PAÍSDÍN/PÁISTÍN FIONN [1], AN (‘The Fair-Haired Child’ or ‘The fair young maid’). AKA and see "Little Fair Child (1)," “Maid of the Golden Tresses (The).” Irish, Slow Air (6/8 or 3/4 time). D Dorian (Roche): D Major (Russell): D Major/Mixolydian (Ó Canainn, Shields/Goodman). Standard tuning (fiddle). One part (Ó Canainn, Russell): AB (Roche, Shields/Goodman). Pádraigín Ní Uallacháin[1] records that the song "An Páistín Fionn" is usually associated with the Munster and Connacht song tradition, although Luke Donnellan wrote that a version was current in County Louth at the turn of the 20th century. It is not a children's lullaby, writes Ní Uallacháin, who points out the title word páistín, which means 'little child', is also an affectionate term for a maiden. "The song bears none of the features of the categories of traditional lullabies in Ireland"[2].

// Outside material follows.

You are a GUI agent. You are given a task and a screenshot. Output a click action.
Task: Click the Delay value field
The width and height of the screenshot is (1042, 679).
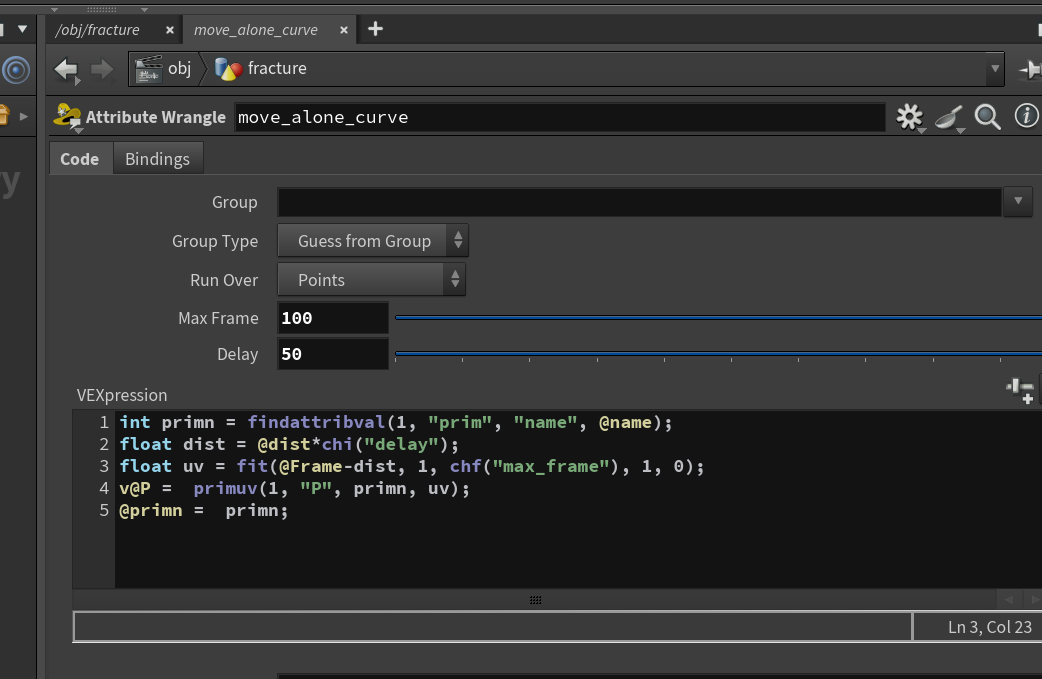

The tune can be found in Cooke’s Selection of Twenty-one Favourite Original Irish Airs arranged for Pianoforte, Violin or Flute (Dublin, 1793) and P.W. Joyce’s Irish Folk Music and Songs (1909). Doolin, north County Clare, tin whistle player Micho Russell had a major version of the melody (which his father and mother both sang), though remarkably similar to the dorian setting in Roche. Russell (1989) said vaguely the tune had “something to do” with a rogue who abducted a woman, only to find the girl he had carried off was not the one he had intended. In fact, the lyrics can be found in Father Walsh’s Songs of the Irish Gael, and seem to be an fervent ode to a young woman (or perhaps a very young woman, for the singer laments that its his “woe that I don’t have you from your mother”) rather than a ‘child’. Danú, whose version comes from the Waterford Gaeltacht (the Gaelic-speaking area), descibes the song as ‘a light-hearted love song’ in which the protagonist describes the beauty of his secret beloved and the obstacles he would overcome to win her. The title appears in a list of tunes in his repertoire brought by Philip Goodman, the last professional and traditional piper in Farney, Louth, to the Feis Ceoil in Belfast in 1898 (Breathnach, 1997).

The Irish song begins:

Grá lem’ anam mo pháistín fionn
A bhfuil a croi sa a haigne ag gáire liom;
A cíocha geala mar bhláth na gcrann
Is a píob mar eala lá Márta.

Is tusa mo rún, mo rún, mo rún,
Is tusa mo rún is mo ghrá geal;
Is tusa mo rún is mo chumann go buan,
‘Sé mo chreach gan tú agam ó do mháithrín.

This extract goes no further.